■ **Instructions to follow**
Copy out the data that follows exactly, leaving out no line.

#####

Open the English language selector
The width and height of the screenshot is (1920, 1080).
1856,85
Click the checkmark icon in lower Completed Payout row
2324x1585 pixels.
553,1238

#####

■ **Task result**
Open the English language selector
The width and height of the screenshot is (1920, 1080).
1856,85
Click the checkmark icon in lower Completed Payout row
2324x1585 pixels.
553,1238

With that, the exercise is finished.